My mother was a Presbyterian in name only and my father would only have gone to a church if they served Canadian Club. I remember a few Sunday school sessions, but that stopped by the time I was in 3rd grade or so. So I grew up free of the strictures and biases of any organized religion, and feel lucky to have done so.
My mom grew up Protestant but had let things lapse long before I was born, and Papa has always been an avowed atheist. I grew up ‘believing’ in god the same way I believed in Santa, the Easter Bunny and the Tooth Fairy. I knew the stories of the Bible, the same way I knew Aesop’s fables or Grimm’s fairy tales. I also watched a lot of Davey and Goliath, but never really got an impression of god as anything beyond an older version of Casper the Friendly Ghost. Jesus never entered the picture.
Never went to Sunday school, never went to church, and was never given God as a answer for any of my questions.
As I got older (Elementary school), I assumed that I was Protestant, since everyone else in my town was Catholic, and I didn’t do any of the stuff they did. Later, I started getting into Martin Gardner books and looking at religions on the same level as belief in UFOs, psychic powers and spirit channelling.

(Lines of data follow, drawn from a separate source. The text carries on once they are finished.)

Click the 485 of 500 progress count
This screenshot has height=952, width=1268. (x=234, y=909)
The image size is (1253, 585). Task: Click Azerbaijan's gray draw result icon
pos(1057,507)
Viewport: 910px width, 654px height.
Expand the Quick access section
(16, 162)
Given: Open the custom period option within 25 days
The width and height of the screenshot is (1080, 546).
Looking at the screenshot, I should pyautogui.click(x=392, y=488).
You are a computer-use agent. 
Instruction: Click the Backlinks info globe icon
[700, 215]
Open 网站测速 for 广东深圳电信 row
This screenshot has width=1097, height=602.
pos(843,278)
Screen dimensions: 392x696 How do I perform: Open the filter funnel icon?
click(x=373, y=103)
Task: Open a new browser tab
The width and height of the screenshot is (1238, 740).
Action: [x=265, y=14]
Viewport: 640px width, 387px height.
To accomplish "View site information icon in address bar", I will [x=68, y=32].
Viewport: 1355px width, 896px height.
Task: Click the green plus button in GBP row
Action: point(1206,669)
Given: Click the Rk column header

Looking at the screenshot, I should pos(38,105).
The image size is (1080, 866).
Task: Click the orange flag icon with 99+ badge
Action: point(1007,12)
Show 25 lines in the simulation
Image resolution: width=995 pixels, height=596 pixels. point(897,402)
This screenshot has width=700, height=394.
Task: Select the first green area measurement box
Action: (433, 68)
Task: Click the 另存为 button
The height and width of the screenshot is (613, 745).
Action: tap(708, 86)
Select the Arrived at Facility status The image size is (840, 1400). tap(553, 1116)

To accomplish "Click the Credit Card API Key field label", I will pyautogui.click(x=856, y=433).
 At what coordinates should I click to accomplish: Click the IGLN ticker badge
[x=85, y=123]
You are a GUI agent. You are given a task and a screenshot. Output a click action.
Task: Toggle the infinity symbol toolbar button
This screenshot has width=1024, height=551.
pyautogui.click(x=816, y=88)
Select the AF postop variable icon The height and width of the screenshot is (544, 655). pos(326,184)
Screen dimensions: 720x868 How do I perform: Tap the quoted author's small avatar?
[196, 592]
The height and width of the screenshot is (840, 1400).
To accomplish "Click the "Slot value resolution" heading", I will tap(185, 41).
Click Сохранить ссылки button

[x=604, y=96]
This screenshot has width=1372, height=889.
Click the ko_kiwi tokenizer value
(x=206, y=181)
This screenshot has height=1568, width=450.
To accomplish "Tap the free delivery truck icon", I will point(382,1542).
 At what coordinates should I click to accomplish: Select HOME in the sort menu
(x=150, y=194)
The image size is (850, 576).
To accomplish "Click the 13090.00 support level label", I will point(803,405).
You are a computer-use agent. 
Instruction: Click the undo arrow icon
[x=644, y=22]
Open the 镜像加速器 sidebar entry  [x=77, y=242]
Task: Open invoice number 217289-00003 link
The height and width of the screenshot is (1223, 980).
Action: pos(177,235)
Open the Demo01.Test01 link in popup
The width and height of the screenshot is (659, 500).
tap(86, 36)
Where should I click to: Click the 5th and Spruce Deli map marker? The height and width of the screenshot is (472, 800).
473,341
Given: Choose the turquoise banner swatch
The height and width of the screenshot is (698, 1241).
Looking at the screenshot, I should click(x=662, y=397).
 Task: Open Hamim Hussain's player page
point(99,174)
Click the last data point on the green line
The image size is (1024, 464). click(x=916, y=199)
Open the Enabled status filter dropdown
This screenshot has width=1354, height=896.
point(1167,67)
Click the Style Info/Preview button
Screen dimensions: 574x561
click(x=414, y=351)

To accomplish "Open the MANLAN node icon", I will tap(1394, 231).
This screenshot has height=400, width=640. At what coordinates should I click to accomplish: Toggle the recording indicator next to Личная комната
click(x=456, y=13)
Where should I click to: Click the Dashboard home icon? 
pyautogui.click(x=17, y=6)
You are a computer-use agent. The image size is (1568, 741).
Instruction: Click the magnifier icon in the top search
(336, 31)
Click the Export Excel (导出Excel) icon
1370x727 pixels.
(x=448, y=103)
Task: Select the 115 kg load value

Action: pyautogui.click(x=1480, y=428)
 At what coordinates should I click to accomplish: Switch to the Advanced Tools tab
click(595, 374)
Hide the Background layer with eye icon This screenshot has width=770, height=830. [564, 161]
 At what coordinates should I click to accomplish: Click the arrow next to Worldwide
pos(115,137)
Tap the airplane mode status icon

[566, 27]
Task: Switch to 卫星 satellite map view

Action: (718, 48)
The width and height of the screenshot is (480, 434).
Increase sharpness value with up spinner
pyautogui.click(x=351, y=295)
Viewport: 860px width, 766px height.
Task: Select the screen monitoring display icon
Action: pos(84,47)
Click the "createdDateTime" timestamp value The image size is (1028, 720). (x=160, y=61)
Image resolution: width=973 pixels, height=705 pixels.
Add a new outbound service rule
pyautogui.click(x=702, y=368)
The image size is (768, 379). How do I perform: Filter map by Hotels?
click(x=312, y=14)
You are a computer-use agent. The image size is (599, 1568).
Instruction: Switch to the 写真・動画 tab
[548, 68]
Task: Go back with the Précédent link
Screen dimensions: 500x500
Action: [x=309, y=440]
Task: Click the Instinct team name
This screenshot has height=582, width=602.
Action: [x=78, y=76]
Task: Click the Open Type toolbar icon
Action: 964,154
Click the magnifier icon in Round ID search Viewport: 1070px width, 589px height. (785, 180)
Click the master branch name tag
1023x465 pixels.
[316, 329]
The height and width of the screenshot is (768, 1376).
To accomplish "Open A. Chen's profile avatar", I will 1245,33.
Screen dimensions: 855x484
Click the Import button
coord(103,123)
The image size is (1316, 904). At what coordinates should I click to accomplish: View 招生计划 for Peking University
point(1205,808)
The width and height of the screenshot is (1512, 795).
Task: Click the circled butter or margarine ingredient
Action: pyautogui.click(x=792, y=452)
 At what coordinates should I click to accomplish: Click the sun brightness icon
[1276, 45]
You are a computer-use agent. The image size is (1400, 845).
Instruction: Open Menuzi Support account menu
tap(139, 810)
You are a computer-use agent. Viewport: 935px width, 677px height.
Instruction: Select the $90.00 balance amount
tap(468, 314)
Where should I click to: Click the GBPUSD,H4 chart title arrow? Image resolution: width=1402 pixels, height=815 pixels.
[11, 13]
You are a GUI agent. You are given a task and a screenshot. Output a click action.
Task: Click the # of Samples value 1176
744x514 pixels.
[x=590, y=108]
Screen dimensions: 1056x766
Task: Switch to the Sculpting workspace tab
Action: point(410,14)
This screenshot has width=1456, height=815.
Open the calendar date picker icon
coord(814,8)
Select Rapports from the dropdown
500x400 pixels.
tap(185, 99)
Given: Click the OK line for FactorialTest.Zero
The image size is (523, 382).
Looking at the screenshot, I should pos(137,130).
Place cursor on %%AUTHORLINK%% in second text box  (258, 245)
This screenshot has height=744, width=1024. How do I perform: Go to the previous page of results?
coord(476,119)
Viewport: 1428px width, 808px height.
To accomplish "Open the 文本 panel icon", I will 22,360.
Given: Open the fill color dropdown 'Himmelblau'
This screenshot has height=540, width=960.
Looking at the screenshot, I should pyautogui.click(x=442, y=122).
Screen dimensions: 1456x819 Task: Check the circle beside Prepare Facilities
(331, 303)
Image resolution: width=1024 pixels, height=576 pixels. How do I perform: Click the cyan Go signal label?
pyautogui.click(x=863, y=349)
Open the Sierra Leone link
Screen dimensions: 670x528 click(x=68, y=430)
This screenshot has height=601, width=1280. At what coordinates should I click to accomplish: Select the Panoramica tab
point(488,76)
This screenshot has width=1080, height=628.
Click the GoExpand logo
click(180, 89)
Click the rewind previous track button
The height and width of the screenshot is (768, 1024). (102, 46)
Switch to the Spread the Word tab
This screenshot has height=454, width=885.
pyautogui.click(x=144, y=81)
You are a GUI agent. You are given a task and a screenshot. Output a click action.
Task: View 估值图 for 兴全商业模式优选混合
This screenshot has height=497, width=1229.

That reminds me of one short point in my life where I did believe in a God in a similar fashion but only because I was feeling very sad about the loss of my dog (who had lived with me from birth until about 7 or 8 yars old). It was a hard thing to grasp at the time but I soon outgrew the feelings and so too the vague notion of a supreme being. Much like Santa. Although I must admit Santa was alot scarier to me because he would know if I was being good or bad and that had a direct impact on whether I’d get anything for Xmas
I pretty much grew up like that too, but my extended family was more religious. Until I was about 15 the only exposure I had to religion was going to church with my grandma once or twice a year. My family never went to church other than for baptisms and weddings. We celebrated christmas and easter but I dont think I even knew Jesus’ relationship with God until I was a teenager.
I can’t say I grew up devoid of religious influence, because I grew up in the Bible Belt, where random people would always be asking if I had accepted Jesus Christ as my personal savior. My parents didn’t make me go to church. My dad sort of converted later in life, though it was undoubtedly because my stepmother is a Baptist. Very early on (around age 7 or so), I surmised that there was no God, since a lot of the stuff that supposedly happened in the Bible, etc. violated the laws of physics, etc. Plus, I figured that if God was so omnipotent, he couldn’t care less about us worshipping other Gods before him, nor would he require belief in him to punch your ticket to heaven.